- Coordinates: 39°00′06″N 91°59′56″W﻿ / ﻿39.00167°N 91.99889°W
- Country: United States
- State: Missouri
- County: Callaway

Area
- • Total: 39.35 sq mi (101.91 km^{2})
- • Land: 39.13 sq mi (101.34 km^{2})
- • Water: 0.22 sq mi (0.58 km^{2}) 0.57%
- Elevation: 869 ft (265 m)

Population (2010)
- • Total: 760
- • Density: 19/sq mi (7.5/km^{2})
- FIPS code: 29-44876
- GNIS feature ID: 0766381

= McCredie Township, Callaway County, Missouri =

Township in the American state of Missouri

McCredie Township is one of eighteen townships in Callaway County, Missouri, USA. As of the 2010 census, its population was 760.

==History==
McCredie Township was created sometime between 1883 and 1897 from what was before then, generally speaking, the southern sector of a much larger historic Liberty Township, with some alterations of adjacent township boundaries.

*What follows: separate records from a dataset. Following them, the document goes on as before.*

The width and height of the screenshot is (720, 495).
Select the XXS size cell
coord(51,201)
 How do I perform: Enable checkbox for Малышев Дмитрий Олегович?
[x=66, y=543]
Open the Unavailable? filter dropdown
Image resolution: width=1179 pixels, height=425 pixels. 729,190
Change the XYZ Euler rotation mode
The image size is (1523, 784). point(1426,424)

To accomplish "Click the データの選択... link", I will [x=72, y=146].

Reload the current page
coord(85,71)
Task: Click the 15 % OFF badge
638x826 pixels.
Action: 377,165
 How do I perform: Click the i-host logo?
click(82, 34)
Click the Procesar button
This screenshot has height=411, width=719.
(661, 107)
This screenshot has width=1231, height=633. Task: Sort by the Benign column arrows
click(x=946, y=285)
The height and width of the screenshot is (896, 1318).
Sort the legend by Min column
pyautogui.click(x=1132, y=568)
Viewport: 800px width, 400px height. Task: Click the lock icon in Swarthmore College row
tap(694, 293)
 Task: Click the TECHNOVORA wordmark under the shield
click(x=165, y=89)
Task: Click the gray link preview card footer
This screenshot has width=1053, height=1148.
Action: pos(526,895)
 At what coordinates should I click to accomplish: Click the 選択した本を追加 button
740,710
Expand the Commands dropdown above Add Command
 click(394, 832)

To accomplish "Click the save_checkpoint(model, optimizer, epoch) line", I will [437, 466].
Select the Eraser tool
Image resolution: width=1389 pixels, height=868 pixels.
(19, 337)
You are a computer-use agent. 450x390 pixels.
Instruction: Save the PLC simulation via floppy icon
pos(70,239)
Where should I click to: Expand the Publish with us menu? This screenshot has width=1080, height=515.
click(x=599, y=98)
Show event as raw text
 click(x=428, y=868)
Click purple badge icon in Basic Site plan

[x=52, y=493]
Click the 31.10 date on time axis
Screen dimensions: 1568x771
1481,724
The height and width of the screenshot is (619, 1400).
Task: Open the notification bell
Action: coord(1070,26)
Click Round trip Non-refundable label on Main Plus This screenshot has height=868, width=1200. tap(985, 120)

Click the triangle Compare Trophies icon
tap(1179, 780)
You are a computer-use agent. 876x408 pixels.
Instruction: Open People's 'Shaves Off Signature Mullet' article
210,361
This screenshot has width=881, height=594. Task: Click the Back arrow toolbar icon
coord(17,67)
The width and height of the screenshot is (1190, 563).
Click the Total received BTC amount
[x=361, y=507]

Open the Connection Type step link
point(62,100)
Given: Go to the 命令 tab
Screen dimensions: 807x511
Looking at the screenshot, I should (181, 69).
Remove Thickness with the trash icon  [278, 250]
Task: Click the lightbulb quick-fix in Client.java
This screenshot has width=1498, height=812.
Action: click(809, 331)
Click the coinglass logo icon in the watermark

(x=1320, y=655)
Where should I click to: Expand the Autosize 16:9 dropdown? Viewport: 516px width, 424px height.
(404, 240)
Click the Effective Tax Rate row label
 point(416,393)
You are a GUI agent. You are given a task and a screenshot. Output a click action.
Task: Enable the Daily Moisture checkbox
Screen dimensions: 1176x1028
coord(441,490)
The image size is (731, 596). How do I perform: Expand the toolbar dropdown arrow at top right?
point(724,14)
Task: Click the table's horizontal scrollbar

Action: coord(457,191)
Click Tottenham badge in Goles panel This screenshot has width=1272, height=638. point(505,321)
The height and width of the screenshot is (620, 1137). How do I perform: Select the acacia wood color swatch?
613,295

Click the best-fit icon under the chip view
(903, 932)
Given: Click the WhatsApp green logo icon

McCredie was the name of a prominent local family.
The main town, long named McCredie, was fused into the incorporation of the village of Kingdom City in 1970.

==Geography==
McCredie Township covers an area of 39.35 sqmi and contains one incorporated settlement, Kingdom City, plus rural homes.

The streams of Allen Branch, Leeper Branch, McKinney Creek, Rocky Branch and Sallees Branch run through this township.